§ **What the exercise asks**
In the page below about Neville Lyon Humphreys, list every award shown in the Awards field.

§ **Excerpt provided**
────────
Neville Lyon Humphreys

Neville Lyon Humphreys

Regiment:Royal Navy, HMS Worcester
Country:United Kingdom
Service Number:unknown
Cemetary/Memorial: Dover (St James’) Cemetary (Sec. U.C., Grave 10)
Awards:1939-1945 Star
1939-1945 War Medal
Mentioned in Dispatches

Born on 21st November 1914, Sub-Lieutenant Humphreys died 2nd June 1940, aged 25 of injuries sustained during the evacuation of the British Expeditionary Force from Dunkirk. He was Mentioned in Despatches for his bravery during the operation.

Son of William Edward Humphreys (1880-1955), a brewery manager and Florence Humphreys (nee Lyon, b 1888) of Liverpool.

Brother to William Edward (born 1912, married 1937) and Audrey (1917-2001).

Neville was a pupil at St Ronan’s from 1919 to 1922 before heading to Pembroke. In January 1924 he went to Birkenhead School, leaving at Easter 1925.
────────
§ **Collected data**
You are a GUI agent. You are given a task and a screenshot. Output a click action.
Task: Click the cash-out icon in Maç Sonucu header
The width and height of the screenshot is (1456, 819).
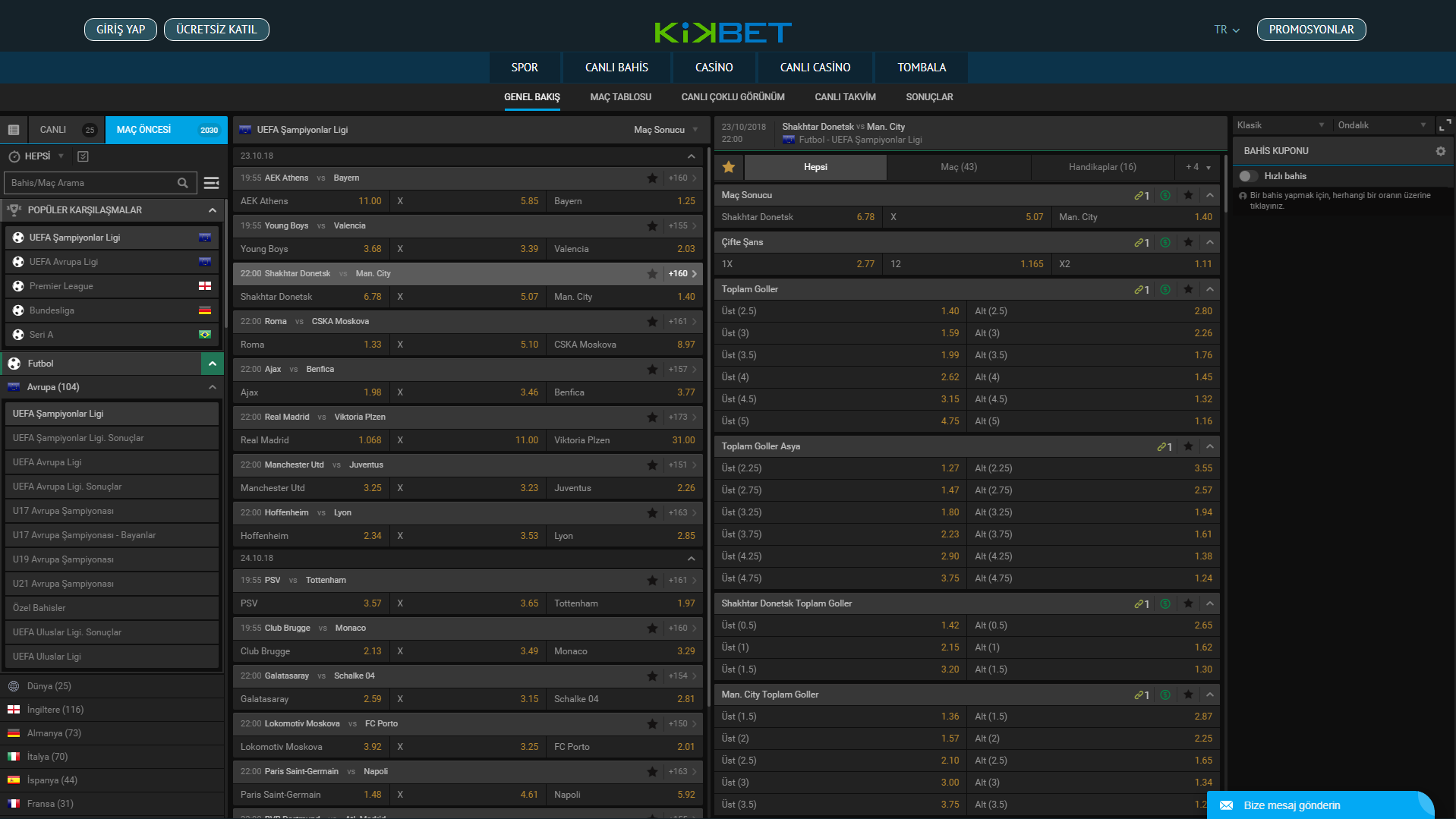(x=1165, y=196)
────────
§ **Task answer**
1939-1945 Star
1939-1945 War Medal
Mentioned in Dispatches